Today is Tuesday, Sept. 23, the 266th day of 2003. There are 99 days left in the year. Autumn
Today is Tuesday, Sept. 23, the 266th day of 2003. There are 99 days left in the year. Autumn arrived at 6:47 a.m. EDT. On this date in 1952, Republican vice-presidential candidate Richard M. Nixon goes on television to deliver what comes to be known as the "Checkers" speech as he refutes allegations of improper campaign financing.
In 1642, Harvard College in Cambridge, Mass., holds its first commencement. In 1806, the Lewis and Clark expedition returns to St. Louis from the Pacific Northwest. In 1846, the planet Neptune is discovered by German astronomer Johann Gottfried Galle. In 1939, Sigmund Freud, the founder of psychoanalysis, dies in London. In 1953, the 20th-Century Fox production "The Robe," the first movie filmed in the CinemaScope widescreen process, has its Hollywood premiere, a week after opening in New York. In 1957, nine black students who had entered Little Rock Central High School in Arkansas are forced to withdraw because of a white mob outside. In 1962, New York's Philharmonic Hall, since renamed Avery Fisher Hall, formally opens as the first unit of the Lincoln Center for the Performing Arts.
September 23, 1978: U.S. Labor Secretary Ray Marshall says he will take the Mahoning Valley's appeal for economic opportunity to a White House task force that has assigned top priority to the issue. Members of the Ecumenical Coalition of the Mahoning Valley were spurned when they attempted to meet with President Carter during a campaign trip to Columbus.
Mahoning County Sheriff Michael Yarosh fires Dominic DelSignore from his process server's job after DelSignore is arrested on federal extortion charges, but Mahoning Court Judge Jack Lipari says DelSignore will remain as his political campaign manager.
J. Campbell Bryce says he is "very certain" that ICX Aviation Inc. will build a $150 million aircraft assembly plant at Youngstown Municipal Airport.
September 23, 1963: "You cannot have a public school with religion in neutral," the Rev. Paul R. Coleman, Ph.D., tells members of Christ U.P. Church as he proposes a return to religious education in the schools.
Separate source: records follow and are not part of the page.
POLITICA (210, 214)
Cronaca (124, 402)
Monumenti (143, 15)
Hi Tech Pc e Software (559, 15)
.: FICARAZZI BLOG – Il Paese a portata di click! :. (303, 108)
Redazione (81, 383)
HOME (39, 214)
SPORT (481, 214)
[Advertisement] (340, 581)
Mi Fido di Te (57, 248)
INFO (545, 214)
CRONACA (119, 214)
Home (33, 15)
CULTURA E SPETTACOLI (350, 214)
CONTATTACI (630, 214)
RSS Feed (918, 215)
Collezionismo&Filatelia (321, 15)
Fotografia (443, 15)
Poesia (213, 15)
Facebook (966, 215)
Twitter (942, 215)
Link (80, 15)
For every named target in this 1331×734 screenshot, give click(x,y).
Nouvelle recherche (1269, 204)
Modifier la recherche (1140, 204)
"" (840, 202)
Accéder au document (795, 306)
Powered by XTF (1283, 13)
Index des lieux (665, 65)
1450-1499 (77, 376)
He suggests that, starting from first grade, children be taught religion in public schools as an elective, with ministers, priests, rabbis or qualified laymen paid by their denominations.
Many Youngstown district steelmen can feel a sense of pride at the dedication of the "Chapel of the Future for an Air Force of the Future" at the U.S. Air Force Academy in Colorado Springs, Colo. Republic Steel Corp. in Youngstown made 318 tons of electric-weld steel pipe that was used to fabricate 100 tetrahedral-shaped supports for the 17-spire chapel, where Protestant, Catholic and Jewish services can be held simultaneously.
September 23, 1953: Lt. Cmdr. Fred C. Hill, whose wife, Margaret, lives at 2320 Hillman Ave., is the new commanding officer of the USS Joyce, a destroyer escort attached to the U.S. Atlantic Fleet.
A resolution thanking President Eisenhower for honoring Youngstown by appointing Mayor Charles P. Henderson to the presidential Commission on Intergovernmental Relations, is blocked by 1st Ward Councilman Michael J. McCullion. McCullion was accused of bad manners by some fellow councilmen.
A frosty morning ushers fall into Youngstown as temperature reach as low as 30 degrees. Cars had a light coating of frost on them in the morning, but this was not a killing frost.
September 23, 1928: Pilot Leo Sherrick, veteran Canton aviator, wins the 27-mile feature race at Sharon, Pa.'s, big aerial race. Nearly 10,000 spectators attended the event at the American Eagle Airport two miles east of Sharon. Sherrick won the race in an American Eagle biplane that reached 100 mph.
Verne L. Reynolds, candidate for president of the United States on the Socialist Labor Party ticket, will address an open air meeting at Champion and Commerce Sts. in Youngstown. Reynolds, a student of Karl Marx, gave up his work on a Detroit newspaper to campaign coast-to-coast.
A barber is arrested by Youngstown police at his shop at 115 N. Hazel St. on a charge of violating the liquor law. Officers find 33 pints of liquor buried in the yard behind the building.